START DATA FOR THIS EXERCISE
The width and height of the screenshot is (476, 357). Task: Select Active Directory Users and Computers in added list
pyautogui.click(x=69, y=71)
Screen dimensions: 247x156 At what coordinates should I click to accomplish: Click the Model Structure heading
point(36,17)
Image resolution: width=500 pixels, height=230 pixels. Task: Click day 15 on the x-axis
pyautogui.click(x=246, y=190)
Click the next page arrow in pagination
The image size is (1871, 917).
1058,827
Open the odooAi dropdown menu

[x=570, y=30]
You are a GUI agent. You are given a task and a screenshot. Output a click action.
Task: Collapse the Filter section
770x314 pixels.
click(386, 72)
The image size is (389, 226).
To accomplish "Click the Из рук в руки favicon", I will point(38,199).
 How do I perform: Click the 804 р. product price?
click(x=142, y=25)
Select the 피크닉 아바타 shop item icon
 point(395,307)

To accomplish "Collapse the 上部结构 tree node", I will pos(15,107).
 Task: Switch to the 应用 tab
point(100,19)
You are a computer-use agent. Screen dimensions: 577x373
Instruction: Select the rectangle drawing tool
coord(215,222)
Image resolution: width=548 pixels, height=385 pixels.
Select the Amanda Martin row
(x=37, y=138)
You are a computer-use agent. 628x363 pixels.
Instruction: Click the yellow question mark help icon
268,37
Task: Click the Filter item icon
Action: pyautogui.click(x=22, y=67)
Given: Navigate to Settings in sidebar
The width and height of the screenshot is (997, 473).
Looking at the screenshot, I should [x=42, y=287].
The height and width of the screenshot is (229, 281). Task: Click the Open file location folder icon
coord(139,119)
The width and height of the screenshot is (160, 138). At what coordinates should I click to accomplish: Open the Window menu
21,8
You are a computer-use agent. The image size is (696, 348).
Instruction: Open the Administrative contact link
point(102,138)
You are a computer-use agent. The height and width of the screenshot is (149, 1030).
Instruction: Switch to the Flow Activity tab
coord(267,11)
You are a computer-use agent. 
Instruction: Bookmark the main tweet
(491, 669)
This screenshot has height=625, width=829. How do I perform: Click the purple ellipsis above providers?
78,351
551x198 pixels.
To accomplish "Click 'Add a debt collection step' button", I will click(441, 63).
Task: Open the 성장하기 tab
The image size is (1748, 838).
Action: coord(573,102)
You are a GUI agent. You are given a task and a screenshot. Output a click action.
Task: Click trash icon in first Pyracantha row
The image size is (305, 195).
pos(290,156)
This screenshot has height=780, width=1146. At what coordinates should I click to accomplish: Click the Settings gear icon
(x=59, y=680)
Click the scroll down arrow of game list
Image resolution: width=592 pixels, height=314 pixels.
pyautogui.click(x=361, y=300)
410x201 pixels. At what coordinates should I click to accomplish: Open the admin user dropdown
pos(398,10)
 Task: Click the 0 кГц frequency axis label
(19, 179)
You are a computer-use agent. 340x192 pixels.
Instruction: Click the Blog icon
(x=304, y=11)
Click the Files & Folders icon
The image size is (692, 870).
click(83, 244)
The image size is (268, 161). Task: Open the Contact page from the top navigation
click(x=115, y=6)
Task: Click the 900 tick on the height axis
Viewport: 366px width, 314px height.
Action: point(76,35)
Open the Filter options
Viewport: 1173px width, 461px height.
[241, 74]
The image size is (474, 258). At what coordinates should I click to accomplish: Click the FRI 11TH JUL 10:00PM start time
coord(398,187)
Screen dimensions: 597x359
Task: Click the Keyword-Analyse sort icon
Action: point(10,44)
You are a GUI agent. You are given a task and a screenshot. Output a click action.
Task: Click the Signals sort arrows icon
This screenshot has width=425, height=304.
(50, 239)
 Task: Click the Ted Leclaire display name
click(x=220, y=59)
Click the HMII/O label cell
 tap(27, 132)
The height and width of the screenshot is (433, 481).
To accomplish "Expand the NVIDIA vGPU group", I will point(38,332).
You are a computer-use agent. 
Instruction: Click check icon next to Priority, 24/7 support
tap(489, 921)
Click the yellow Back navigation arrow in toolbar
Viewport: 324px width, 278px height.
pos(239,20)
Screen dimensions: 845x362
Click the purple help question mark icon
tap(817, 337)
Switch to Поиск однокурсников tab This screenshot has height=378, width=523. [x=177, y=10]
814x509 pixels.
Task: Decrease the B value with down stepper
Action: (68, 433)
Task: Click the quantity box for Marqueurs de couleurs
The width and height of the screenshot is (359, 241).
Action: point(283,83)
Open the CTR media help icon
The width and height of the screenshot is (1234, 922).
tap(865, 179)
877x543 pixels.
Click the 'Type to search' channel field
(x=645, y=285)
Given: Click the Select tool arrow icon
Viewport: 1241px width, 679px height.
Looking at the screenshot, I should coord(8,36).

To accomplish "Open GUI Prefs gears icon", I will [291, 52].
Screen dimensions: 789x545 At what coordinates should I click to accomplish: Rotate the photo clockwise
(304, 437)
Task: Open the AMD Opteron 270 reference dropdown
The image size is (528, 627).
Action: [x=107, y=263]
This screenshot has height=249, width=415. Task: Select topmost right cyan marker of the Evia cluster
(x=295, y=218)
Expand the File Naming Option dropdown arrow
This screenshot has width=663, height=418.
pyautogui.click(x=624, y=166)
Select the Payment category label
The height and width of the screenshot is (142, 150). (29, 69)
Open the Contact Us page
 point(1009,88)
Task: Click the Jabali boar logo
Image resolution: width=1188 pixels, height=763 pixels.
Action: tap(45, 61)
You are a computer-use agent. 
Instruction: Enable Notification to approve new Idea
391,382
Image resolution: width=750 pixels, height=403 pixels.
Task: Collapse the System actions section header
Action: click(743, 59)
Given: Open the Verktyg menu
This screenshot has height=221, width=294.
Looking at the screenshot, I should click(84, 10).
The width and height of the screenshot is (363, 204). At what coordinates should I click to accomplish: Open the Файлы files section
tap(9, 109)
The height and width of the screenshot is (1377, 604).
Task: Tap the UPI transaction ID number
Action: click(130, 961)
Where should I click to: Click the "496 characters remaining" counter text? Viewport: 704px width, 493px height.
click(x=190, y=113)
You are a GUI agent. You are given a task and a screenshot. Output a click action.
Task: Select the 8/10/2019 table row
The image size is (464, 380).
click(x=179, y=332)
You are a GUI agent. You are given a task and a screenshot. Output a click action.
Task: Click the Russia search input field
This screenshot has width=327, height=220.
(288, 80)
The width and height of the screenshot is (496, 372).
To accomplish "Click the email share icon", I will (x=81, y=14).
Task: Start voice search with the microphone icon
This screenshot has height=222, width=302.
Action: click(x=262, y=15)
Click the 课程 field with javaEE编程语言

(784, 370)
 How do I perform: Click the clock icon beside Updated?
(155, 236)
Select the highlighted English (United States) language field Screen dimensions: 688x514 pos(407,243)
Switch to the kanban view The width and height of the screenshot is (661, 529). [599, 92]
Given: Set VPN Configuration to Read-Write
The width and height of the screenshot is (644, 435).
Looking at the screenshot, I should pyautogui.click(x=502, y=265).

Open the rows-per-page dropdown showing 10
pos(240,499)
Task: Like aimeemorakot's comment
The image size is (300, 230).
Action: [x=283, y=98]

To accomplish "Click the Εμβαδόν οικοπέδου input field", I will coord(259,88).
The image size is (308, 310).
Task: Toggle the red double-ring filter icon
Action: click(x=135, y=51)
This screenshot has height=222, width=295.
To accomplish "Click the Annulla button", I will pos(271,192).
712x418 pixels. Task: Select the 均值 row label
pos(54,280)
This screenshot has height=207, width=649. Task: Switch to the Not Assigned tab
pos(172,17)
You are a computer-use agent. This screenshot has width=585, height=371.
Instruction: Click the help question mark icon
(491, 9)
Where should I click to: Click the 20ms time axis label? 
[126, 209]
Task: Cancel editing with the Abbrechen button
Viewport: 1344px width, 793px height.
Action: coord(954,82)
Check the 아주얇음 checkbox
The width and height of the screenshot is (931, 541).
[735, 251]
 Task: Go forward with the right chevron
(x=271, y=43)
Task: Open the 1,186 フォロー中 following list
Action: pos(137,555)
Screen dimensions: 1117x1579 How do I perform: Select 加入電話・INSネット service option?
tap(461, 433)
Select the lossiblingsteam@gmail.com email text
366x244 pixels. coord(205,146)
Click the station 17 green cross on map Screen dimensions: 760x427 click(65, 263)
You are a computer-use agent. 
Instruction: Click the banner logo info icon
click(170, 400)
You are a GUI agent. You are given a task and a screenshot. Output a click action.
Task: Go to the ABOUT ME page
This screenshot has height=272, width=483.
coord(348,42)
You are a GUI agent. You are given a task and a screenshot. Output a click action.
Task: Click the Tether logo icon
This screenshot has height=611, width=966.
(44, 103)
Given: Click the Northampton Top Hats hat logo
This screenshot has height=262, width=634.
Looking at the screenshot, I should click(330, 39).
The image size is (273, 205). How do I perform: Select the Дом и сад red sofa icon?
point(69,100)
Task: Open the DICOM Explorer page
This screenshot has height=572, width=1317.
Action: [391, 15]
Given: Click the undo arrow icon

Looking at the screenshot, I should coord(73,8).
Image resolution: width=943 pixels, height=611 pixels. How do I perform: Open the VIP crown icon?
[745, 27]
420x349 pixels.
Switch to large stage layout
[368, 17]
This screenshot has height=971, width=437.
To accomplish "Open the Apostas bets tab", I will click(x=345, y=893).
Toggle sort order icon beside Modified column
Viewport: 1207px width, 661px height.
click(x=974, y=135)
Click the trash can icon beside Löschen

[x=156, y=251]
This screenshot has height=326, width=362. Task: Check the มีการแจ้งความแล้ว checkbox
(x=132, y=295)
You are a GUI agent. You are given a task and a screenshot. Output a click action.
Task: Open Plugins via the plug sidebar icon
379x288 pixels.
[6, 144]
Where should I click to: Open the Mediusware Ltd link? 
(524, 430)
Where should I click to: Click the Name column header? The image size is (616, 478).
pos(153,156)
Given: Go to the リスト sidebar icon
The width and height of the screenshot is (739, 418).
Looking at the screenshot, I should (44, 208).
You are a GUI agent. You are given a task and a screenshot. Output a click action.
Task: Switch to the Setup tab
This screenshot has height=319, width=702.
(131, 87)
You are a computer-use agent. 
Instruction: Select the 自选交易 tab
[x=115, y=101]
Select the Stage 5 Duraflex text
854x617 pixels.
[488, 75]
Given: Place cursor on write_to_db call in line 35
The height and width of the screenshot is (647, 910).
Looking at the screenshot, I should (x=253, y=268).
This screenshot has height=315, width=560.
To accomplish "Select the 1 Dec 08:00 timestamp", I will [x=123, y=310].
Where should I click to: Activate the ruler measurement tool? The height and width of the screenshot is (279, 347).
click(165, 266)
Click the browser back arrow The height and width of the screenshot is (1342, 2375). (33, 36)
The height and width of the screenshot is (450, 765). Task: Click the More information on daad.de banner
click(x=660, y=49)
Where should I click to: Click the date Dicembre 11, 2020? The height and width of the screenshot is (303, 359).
END DATA FOR THIS EXERCISE
TASK ITEM:
Find the word "button" in the entries, then copy out every line that has it.

TASK RESULT:
To accomplish "Click 'Add a debt collection step' button", I will click(441, 63).
To accomplish "Click the Annulla button", I will pos(271,192).
Task: Cancel editing with the Abbrechen button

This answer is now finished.